** start **

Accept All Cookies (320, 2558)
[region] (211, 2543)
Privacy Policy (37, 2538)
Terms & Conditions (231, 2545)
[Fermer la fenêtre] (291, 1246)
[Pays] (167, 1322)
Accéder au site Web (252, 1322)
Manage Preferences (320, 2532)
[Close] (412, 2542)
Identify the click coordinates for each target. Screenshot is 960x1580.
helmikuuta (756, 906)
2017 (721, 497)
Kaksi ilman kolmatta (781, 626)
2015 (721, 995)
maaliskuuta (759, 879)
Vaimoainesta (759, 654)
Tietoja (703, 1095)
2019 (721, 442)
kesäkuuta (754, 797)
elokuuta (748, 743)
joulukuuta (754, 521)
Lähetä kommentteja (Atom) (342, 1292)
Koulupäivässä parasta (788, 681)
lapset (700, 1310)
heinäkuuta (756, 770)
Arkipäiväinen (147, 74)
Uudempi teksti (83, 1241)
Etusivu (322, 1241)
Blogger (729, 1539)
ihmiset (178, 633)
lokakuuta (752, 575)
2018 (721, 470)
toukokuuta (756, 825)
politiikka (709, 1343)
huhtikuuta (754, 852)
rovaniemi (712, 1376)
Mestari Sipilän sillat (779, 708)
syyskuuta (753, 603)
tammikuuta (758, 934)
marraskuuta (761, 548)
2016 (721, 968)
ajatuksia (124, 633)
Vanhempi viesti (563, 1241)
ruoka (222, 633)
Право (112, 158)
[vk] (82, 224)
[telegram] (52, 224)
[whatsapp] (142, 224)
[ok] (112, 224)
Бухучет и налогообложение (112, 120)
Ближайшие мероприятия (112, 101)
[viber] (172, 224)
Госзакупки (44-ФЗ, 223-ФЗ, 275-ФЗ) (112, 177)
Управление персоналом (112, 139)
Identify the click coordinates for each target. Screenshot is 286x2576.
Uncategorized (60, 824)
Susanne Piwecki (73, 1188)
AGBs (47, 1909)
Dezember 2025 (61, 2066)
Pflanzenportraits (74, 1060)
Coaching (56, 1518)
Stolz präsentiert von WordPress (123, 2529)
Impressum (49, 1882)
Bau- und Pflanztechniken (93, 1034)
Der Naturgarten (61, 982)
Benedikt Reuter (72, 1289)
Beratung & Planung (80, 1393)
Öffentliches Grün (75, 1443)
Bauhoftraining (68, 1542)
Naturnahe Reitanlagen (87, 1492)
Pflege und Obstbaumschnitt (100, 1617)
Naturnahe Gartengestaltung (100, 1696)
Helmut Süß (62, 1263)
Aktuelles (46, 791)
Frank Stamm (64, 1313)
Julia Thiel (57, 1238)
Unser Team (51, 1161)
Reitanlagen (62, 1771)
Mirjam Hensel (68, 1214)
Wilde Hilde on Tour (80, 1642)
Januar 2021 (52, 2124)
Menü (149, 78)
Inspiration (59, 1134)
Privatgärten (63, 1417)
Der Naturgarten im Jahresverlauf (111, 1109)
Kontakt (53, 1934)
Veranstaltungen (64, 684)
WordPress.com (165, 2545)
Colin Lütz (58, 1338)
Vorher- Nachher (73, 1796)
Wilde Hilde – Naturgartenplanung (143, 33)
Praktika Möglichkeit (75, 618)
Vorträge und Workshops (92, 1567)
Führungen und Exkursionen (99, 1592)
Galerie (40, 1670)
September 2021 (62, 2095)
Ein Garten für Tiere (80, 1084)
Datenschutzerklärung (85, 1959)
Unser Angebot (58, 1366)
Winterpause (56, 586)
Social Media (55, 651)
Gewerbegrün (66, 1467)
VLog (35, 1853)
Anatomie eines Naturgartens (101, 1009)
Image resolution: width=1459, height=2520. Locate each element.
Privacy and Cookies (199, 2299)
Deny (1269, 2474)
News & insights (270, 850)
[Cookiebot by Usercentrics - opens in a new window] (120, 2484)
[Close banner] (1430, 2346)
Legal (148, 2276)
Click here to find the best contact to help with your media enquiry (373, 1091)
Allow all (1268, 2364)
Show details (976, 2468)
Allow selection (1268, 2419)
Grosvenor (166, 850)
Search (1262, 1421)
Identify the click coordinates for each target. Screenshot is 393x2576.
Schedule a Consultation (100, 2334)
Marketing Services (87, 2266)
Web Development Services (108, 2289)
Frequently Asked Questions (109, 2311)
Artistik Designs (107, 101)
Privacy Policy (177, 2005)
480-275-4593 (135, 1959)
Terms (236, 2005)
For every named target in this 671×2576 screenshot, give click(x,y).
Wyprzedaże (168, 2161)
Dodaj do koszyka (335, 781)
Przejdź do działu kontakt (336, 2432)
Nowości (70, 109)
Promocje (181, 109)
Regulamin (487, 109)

** end **

Can you give every line from the first line of the entries down to and including the line containing "rovaniemi (712, 1376)" as a Markdown table with the columns Row and Entry line, leaving out any blank lines?

| Row | Entry line |
|---|---|
| 1 | Accept All Cookies (320, 2558) |
| 2 | [region] (211, 2543) |
| 3 | Privacy Policy (37, 2538) |
| 4 | Terms & Conditions (231, 2545) |
| 5 | [Fermer la fenêtre] (291, 1246) |
| 6 | [Pays] (167, 1322) |
| 7 | Accéder au site Web (252, 1322) |
| 8 | Manage Preferences (320, 2532) |
| 9 | [Close] (412, 2542) |
| 10 | Identify the click coordinates for each target. Screenshot is 960x1580. |
| 11 | helmikuuta (756, 906) |
| 12 | 2017 (721, 497) |
| 13 | Kaksi ilman kolmatta (781, 626) |
| 14 | 2015 (721, 995) |
| 15 | maaliskuuta (759, 879) |
| 16 | Vaimoainesta (759, 654) |
| 17 | Tietoja (703, 1095) |
| 18 | 2019 (721, 442) |
| 19 | kesäkuuta (754, 797) |
| 20 | elokuuta (748, 743) |
| 21 | joulukuuta (754, 521) |
| 22 | Lähetä kommentteja (Atom) (342, 1292) |
| 23 | Koulupäivässä parasta (788, 681) |
| 24 | lapset (700, 1310) |
| 25 | heinäkuuta (756, 770) |
| 26 | Arkipäiväinen (147, 74) |
| 27 | Uudempi teksti (83, 1241) |
| 28 | Etusivu (322, 1241) |
| 29 | Blogger (729, 1539) |
| 30 | ihmiset (178, 633) |
| 31 | lokakuuta (752, 575) |
| 32 | 2018 (721, 470) |
| 33 | toukokuuta (756, 825) |
| 34 | politiikka (709, 1343) |
| 35 | huhtikuuta (754, 852) |
| 36 | rovaniemi (712, 1376) |